» **YOUR TASK**
Only the lines from the beginning of the entries through the one with "Image resolution: width=894" should be written out, please, exactly and without any pictures.
-------------------------
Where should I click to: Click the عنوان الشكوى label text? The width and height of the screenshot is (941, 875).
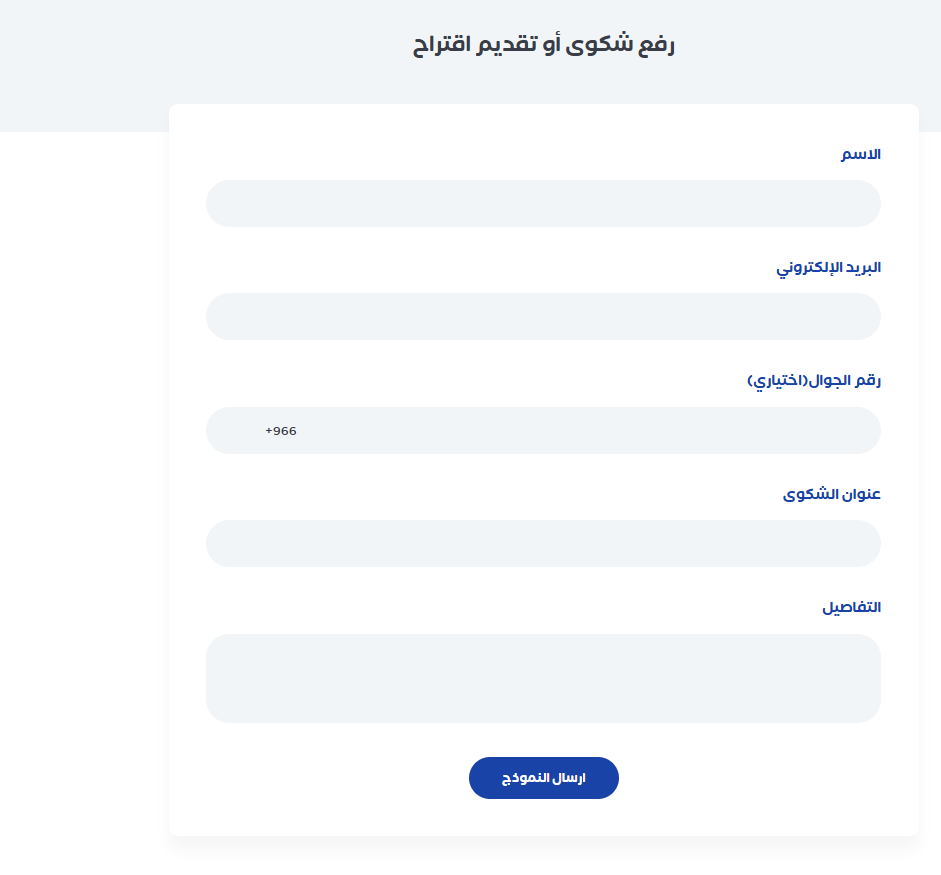point(831,495)
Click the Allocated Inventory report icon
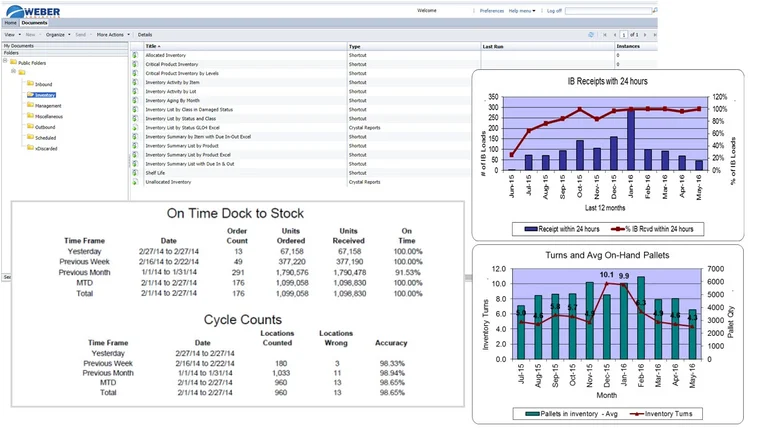Image resolution: width=758 pixels, height=428 pixels. coord(136,55)
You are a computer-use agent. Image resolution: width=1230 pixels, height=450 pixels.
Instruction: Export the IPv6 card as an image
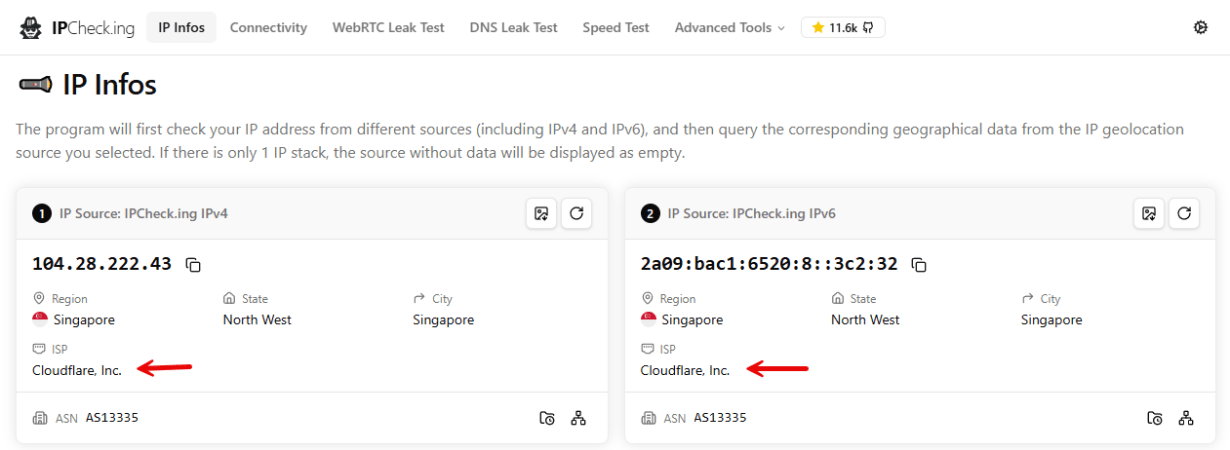point(1149,213)
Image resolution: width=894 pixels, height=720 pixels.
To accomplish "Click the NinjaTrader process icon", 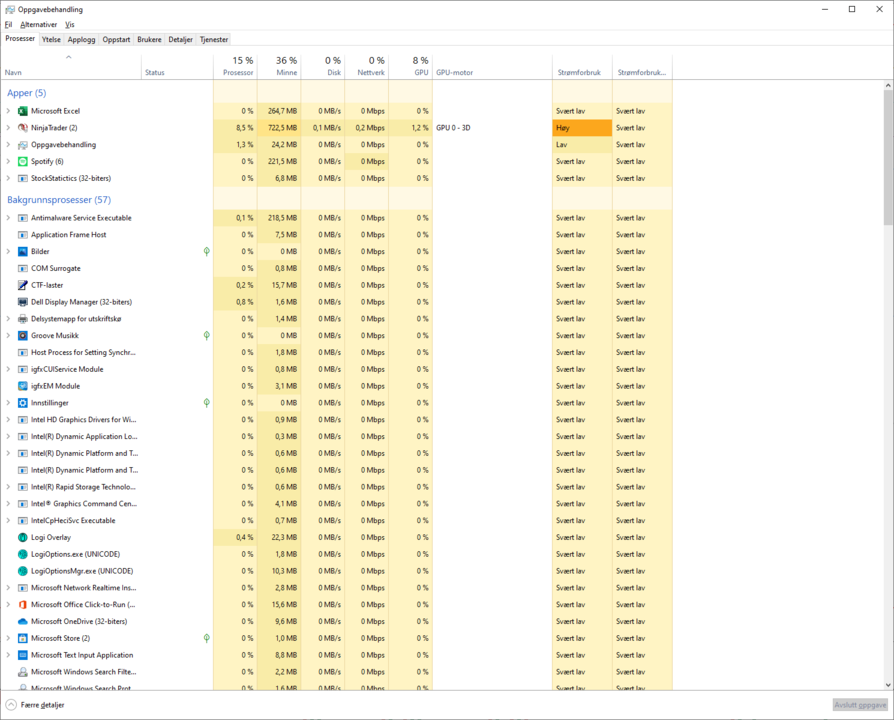I will (x=23, y=128).
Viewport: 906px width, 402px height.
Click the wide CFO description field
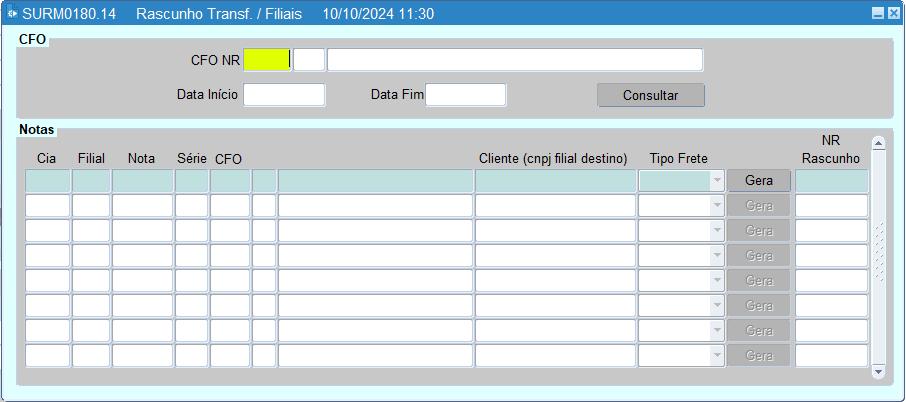click(x=514, y=60)
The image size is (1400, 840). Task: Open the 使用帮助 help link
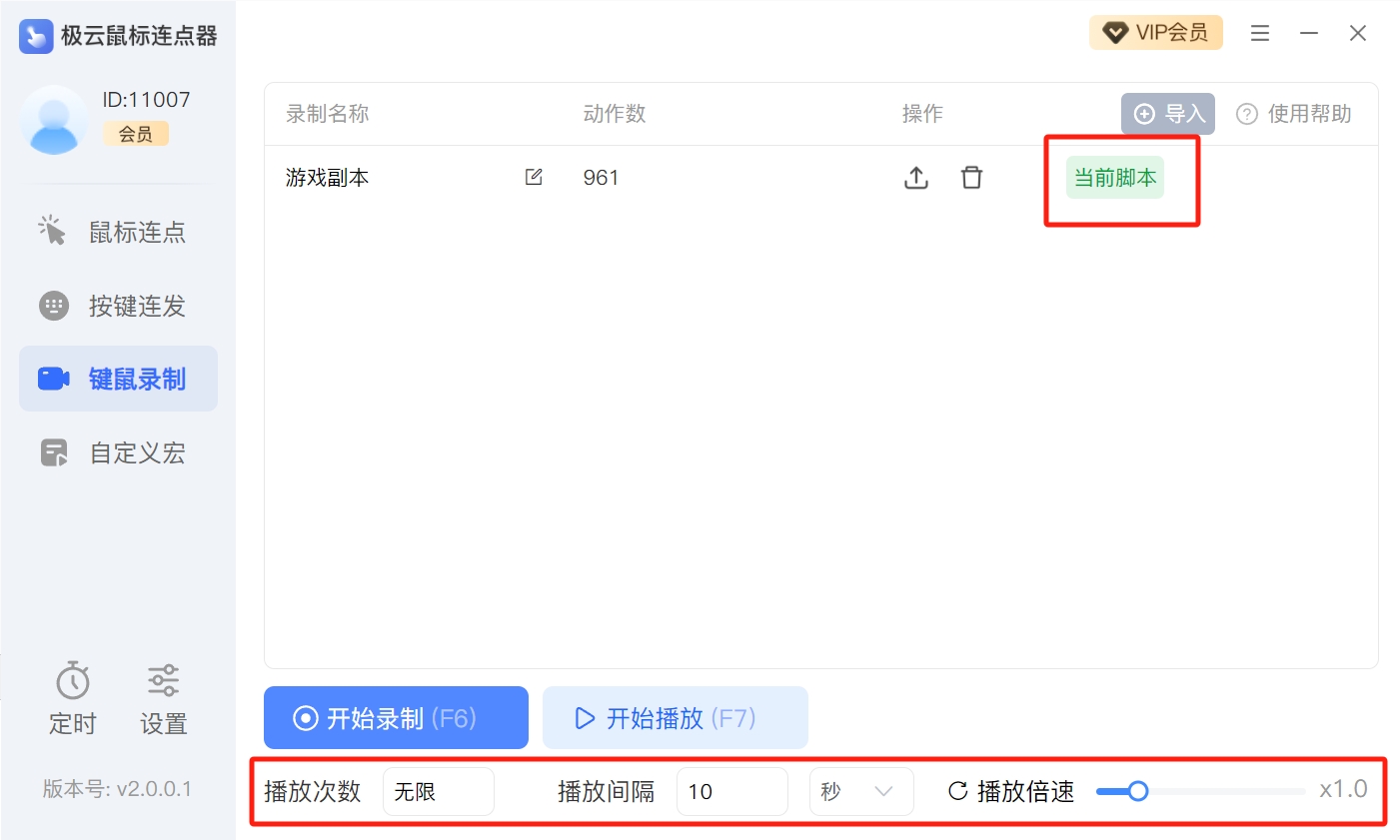[1294, 114]
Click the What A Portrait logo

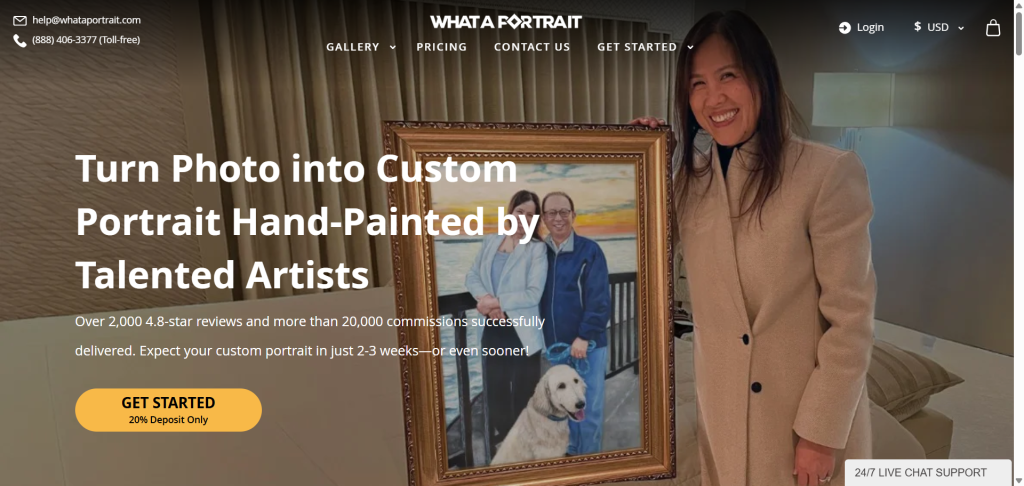(x=505, y=22)
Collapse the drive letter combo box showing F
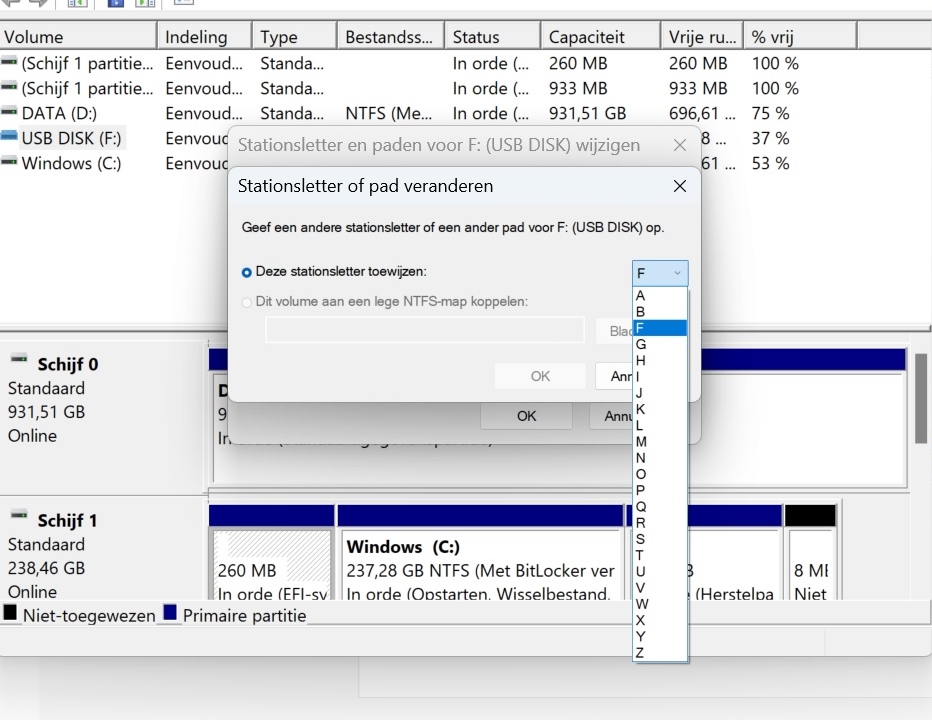 pyautogui.click(x=660, y=273)
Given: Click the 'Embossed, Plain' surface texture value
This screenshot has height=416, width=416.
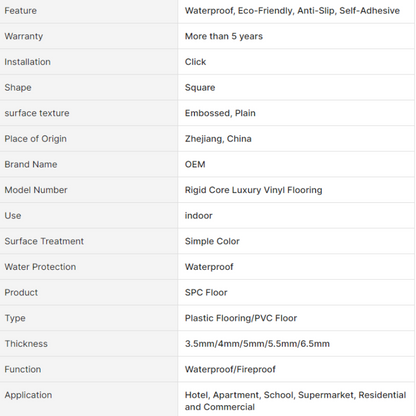Looking at the screenshot, I should tap(220, 113).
-------------------------
» **TASK RESULT**
Where should I click to: Click the عنوان الشكوى label text? The width and height of the screenshot is (941, 875).
point(831,495)
Click the Allocated Inventory report icon
Image resolution: width=758 pixels, height=428 pixels. coord(136,55)
You are a computer-use agent. Image resolution: width=1230 pixels, height=450 pixels.
Instruction: Export the IPv6 card as an image
point(1149,213)
Image resolution: width=894 pixels, height=720 pixels.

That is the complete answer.